Europe’s first digitalised chip plant opens in Dresden

"With the help of artificial intelligence, we are taking the production of semiconductors to a new level in Dresden," said Bosch CEO Volkmar Denner, who said he wants to set "new standards in chip production" with the project.

German engineering and technology company Bosch opened a new semiconductor factory, fully networked with 5G mobile technology, in Dresden on Monday (7 June). The production facility was funded with €140 million as part of a joint European project. EURACTIV Germany reports.

“A new era of microelectronics begins in Dresden today,” said Economy Minister Peter Altmaier, presenting the investment as “a clear signal for the future of Germany and Saxony and an expression of the outstanding research expertise and innovative strength in the Silicon Saxony microelectronics cluster.”

“A strong microelectronics industry in Germany is necessary so that we are at the forefront of future technologies such as 5G, artificial intelligence, automated driving,” he added.

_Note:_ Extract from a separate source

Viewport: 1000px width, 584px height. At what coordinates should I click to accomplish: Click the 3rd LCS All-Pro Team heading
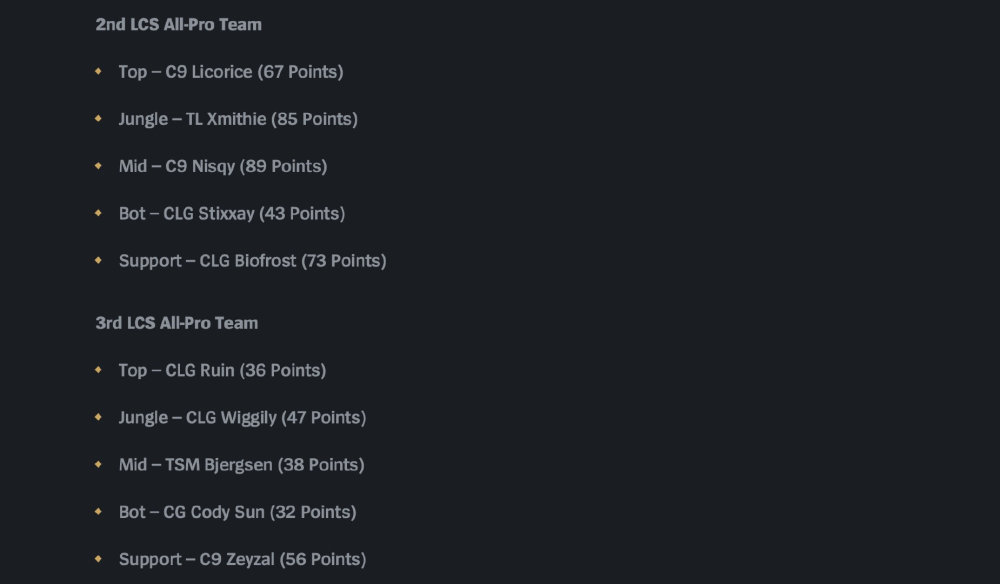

Bosch had invested a total of around €1 billion in the high-tech location – the largest single investment in the company’s 130-year history.

“With the help of artificial intelligence, we are taking the production of semiconductors to a new level in Dresden,” said Bosch CEO Volkmar Denner, adding that he wants to set “new standards in chip production” with the project.

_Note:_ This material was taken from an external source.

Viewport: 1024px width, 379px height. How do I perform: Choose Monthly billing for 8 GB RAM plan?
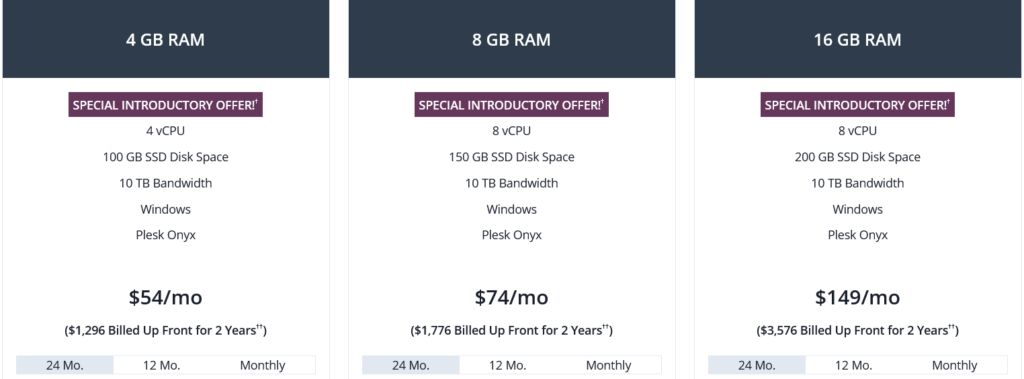pos(609,365)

In addition, the construction was funded with €140 million as an ‘Important Project of Common European Interest’ (IPCEI) on microelectronics – a joint project launched by Germany, France, Italy, Austria and the UK to maintain and further develop European competencies and know-how in the field of microelectronics.

The IPCEI has a funding pot of €1.9 billion with 32 European companies involved in the project.

The first computer chips are to leave production in July, half a year earlier than planned, while chip production for the car industry is to start in September.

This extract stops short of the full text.